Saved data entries
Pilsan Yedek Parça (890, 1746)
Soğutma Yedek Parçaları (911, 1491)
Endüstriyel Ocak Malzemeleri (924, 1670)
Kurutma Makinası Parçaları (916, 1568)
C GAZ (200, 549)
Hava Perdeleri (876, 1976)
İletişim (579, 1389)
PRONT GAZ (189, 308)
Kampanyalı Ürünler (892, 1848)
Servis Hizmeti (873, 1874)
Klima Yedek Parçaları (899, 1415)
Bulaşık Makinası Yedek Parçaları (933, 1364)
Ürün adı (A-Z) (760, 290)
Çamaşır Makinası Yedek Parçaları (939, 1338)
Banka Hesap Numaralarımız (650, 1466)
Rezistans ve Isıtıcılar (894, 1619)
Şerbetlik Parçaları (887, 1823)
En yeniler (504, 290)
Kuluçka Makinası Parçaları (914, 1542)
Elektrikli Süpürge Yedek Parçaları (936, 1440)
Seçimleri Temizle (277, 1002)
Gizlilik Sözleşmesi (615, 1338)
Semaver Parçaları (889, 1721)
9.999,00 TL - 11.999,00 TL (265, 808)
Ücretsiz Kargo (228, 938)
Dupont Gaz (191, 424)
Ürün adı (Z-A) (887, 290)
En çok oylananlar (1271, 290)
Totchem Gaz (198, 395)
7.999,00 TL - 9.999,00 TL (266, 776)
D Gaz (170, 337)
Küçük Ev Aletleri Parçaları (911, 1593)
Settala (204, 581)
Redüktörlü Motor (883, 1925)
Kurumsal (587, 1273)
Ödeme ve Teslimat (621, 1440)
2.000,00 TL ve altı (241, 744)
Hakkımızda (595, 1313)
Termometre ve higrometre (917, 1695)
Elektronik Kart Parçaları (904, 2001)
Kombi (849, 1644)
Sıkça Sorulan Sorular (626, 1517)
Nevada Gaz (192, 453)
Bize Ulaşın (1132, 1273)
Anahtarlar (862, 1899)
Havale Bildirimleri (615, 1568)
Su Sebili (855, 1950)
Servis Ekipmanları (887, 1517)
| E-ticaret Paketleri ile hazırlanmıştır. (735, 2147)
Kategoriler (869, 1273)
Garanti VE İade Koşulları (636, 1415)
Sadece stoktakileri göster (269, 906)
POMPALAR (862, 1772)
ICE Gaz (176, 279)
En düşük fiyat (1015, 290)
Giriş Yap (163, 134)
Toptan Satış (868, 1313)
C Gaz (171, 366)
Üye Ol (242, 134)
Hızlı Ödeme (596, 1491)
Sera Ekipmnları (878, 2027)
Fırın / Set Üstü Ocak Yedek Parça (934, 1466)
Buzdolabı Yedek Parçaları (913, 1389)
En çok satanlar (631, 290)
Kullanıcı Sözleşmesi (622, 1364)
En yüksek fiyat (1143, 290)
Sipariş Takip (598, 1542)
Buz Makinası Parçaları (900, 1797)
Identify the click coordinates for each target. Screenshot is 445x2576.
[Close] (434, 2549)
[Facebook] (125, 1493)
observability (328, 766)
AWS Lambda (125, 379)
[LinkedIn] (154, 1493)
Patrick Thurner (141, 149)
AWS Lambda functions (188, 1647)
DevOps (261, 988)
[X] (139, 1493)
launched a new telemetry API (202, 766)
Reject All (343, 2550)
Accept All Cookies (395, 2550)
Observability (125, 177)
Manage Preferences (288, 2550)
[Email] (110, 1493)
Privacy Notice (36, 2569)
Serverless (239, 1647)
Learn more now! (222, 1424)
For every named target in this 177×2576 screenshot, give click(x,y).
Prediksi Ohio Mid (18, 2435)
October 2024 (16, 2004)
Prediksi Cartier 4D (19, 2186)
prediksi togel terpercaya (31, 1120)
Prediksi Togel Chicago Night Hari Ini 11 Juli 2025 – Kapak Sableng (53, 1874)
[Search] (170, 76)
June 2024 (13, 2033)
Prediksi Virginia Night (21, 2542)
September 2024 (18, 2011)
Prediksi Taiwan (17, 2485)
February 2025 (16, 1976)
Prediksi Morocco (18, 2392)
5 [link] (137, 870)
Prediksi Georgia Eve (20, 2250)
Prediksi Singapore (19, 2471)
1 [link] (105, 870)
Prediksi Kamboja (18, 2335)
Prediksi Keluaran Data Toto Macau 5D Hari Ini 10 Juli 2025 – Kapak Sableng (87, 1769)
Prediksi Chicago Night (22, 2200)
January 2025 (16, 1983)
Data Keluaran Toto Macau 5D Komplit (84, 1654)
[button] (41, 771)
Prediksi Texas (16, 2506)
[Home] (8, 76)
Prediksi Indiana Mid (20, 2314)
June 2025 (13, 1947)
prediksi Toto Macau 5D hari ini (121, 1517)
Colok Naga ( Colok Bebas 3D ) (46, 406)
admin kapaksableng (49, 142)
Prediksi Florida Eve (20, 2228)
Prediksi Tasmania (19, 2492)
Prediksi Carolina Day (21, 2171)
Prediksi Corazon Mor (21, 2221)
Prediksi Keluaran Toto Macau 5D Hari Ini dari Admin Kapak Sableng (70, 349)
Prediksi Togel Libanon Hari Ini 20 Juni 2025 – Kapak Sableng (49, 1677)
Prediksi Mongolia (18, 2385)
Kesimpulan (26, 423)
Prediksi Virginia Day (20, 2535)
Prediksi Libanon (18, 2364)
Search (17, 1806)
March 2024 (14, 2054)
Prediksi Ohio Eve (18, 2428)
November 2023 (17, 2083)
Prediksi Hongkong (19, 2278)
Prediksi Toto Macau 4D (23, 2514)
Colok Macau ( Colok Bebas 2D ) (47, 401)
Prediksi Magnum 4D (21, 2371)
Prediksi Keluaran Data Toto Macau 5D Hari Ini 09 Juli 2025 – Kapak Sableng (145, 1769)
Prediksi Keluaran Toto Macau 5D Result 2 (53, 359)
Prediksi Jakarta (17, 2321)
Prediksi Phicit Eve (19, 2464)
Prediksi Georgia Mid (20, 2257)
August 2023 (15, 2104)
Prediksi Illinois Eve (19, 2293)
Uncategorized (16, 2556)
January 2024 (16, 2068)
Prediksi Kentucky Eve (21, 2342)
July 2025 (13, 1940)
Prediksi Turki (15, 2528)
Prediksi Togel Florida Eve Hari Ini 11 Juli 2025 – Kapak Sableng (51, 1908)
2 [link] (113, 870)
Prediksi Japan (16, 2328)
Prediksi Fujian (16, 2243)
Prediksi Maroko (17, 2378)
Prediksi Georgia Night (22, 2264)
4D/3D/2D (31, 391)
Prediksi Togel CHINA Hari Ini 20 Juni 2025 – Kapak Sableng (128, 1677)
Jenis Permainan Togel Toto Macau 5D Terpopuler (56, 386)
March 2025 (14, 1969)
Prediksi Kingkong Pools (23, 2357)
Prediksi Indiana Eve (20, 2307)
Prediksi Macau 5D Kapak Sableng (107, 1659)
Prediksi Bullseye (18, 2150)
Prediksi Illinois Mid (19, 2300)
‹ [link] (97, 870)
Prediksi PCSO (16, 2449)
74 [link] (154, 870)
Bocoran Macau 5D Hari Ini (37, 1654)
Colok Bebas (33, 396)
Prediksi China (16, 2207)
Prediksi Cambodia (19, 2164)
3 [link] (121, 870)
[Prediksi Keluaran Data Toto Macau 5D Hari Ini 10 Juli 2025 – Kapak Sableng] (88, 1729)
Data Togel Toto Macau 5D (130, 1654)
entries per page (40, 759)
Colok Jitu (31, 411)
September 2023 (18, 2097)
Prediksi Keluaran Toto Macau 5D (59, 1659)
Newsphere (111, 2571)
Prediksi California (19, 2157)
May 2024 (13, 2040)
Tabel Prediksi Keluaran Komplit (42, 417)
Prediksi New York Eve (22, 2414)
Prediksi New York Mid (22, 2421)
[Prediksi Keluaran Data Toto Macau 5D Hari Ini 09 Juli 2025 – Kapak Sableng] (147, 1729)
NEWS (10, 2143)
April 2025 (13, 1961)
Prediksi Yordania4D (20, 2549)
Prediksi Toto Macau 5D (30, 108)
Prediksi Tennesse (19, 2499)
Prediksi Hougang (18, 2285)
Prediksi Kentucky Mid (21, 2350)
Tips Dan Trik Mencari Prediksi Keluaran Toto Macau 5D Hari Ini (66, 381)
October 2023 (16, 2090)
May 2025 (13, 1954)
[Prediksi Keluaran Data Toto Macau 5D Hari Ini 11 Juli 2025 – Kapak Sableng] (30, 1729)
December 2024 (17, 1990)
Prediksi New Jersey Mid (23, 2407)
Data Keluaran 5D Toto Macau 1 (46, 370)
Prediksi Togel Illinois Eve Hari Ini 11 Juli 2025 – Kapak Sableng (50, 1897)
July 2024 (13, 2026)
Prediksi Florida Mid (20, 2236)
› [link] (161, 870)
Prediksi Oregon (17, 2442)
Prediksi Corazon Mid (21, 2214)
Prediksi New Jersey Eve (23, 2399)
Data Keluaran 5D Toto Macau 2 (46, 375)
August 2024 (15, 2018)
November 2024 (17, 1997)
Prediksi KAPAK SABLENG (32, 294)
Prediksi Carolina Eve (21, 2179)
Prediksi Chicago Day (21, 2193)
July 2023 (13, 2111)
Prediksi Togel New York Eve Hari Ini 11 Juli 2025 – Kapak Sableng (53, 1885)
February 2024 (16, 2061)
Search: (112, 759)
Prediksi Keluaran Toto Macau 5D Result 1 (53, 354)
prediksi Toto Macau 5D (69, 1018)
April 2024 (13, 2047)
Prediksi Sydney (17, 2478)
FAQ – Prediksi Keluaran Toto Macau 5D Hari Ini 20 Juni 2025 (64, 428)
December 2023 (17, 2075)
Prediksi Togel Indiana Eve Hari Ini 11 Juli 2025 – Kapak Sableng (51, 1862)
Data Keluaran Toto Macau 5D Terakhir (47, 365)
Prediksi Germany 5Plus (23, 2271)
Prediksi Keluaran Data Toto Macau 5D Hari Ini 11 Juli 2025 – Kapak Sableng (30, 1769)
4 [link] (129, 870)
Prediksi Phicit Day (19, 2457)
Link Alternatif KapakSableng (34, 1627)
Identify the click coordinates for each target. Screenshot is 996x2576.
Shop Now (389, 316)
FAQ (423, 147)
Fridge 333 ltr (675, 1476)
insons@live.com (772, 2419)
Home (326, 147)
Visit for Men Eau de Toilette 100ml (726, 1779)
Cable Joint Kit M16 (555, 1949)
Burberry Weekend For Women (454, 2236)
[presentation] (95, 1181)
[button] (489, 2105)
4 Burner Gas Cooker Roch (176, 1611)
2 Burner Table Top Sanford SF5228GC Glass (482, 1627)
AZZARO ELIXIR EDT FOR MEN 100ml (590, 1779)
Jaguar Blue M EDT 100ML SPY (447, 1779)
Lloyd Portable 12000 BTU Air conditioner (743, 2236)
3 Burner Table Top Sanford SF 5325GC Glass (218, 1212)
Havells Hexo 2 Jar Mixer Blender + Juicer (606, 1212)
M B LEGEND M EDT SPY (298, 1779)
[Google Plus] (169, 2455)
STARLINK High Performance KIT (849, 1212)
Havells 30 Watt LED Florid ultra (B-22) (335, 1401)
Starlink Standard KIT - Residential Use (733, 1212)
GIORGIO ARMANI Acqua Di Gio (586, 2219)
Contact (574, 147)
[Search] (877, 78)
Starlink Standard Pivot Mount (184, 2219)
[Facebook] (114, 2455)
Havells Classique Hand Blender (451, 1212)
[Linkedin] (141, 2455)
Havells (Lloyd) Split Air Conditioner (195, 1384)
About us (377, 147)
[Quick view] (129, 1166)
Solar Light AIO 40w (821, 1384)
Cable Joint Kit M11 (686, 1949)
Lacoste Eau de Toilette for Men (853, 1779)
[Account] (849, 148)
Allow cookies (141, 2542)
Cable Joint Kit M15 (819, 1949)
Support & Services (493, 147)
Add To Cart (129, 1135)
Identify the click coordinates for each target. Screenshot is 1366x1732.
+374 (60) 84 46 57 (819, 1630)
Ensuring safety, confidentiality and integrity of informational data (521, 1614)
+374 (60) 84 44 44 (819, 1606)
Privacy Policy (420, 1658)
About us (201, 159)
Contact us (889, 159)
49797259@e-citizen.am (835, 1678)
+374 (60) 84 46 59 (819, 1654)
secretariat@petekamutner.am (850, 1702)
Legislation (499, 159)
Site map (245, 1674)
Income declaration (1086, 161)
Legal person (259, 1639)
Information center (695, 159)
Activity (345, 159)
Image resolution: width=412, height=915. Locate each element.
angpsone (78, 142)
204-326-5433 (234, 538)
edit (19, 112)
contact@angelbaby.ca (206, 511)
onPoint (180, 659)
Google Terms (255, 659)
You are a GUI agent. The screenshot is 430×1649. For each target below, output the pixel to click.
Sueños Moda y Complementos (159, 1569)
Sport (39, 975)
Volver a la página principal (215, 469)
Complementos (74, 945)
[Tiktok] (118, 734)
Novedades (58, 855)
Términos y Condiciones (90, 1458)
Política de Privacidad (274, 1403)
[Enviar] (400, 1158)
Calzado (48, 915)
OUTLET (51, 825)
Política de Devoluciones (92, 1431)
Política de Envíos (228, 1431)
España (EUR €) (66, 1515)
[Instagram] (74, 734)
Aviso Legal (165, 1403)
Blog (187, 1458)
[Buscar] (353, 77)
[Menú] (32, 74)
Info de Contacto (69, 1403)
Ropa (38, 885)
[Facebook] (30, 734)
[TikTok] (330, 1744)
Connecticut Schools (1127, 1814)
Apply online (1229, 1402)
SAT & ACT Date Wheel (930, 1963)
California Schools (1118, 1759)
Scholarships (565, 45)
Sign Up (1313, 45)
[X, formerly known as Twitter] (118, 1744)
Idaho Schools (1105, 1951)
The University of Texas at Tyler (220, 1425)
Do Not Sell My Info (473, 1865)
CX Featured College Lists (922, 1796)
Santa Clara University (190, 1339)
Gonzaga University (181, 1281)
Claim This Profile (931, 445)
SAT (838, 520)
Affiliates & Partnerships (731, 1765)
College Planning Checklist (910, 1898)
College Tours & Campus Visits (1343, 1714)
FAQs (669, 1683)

Work to be completed
Retype exactly the lines of the data above that fall between the line with "[Prediksi Keluaran Data Toto Macau 5D Hari Ini 11" and the line with "4 Burner Gas Cooker Roch (176, 1611)", inclusive, and add nothing.

Written solution
[Prediksi Keluaran Data Toto Macau 5D Hari Ini 11 Juli 2025 – Kapak Sableng] (30, 1729)
December 2024 (17, 1990)
Prediksi New Jersey Mid (23, 2407)
Data Keluaran 5D Toto Macau 1 (46, 370)
Prediksi Togel Illinois Eve Hari Ini 11 Juli 2025 – Kapak Sableng (50, 1897)
July 2024 (13, 2026)
Prediksi Florida Mid (20, 2236)
› [link] (161, 870)
Prediksi Oregon (17, 2442)
Prediksi Corazon Mid (21, 2214)
Prediksi New Jersey Eve (23, 2399)
Data Keluaran 5D Toto Macau 2 (46, 375)
August 2024 (15, 2018)
November 2024 (17, 1997)
Prediksi KAPAK SABLENG (32, 294)
Prediksi Carolina Eve (21, 2179)
Prediksi Chicago Day (21, 2193)
July 2023 (13, 2111)
Prediksi Togel New York Eve Hari Ini 11 Juli 2025 – Kapak Sableng (53, 1885)
February 2024 (16, 2061)
Search: (112, 759)
Prediksi Keluaran Toto Macau 5D Result 1 (53, 354)
prediksi Toto Macau 5D (69, 1018)
April 2024 (13, 2047)
Prediksi Sydney (17, 2478)
FAQ – Prediksi Keluaran Toto Macau 5D Hari Ini 20 Juni 2025 (64, 428)
December 2023 (17, 2075)
Prediksi Togel Indiana Eve Hari Ini 11 Juli 2025 – Kapak Sableng (51, 1862)
Data Keluaran Toto Macau 5D Terakhir (47, 365)
Prediksi Germany 5Plus (23, 2271)
Prediksi Keluaran Data Toto Macau 5D Hari Ini 11 Juli 2025 – Kapak Sableng (30, 1769)
4 [link] (129, 870)
Prediksi Phicit Day (19, 2457)
Link Alternatif KapakSableng (34, 1627)
Identify the click coordinates for each target. Screenshot is 996x2576.
Shop Now (389, 316)
FAQ (423, 147)
Fridge 333 ltr (675, 1476)
insons@live.com (772, 2419)
Home (326, 147)
Visit for Men Eau de Toilette 100ml (726, 1779)
Cable Joint Kit M16 (555, 1949)
Burberry Weekend For Women (454, 2236)
[presentation] (95, 1181)
[button] (489, 2105)
4 Burner Gas Cooker Roch (176, 1611)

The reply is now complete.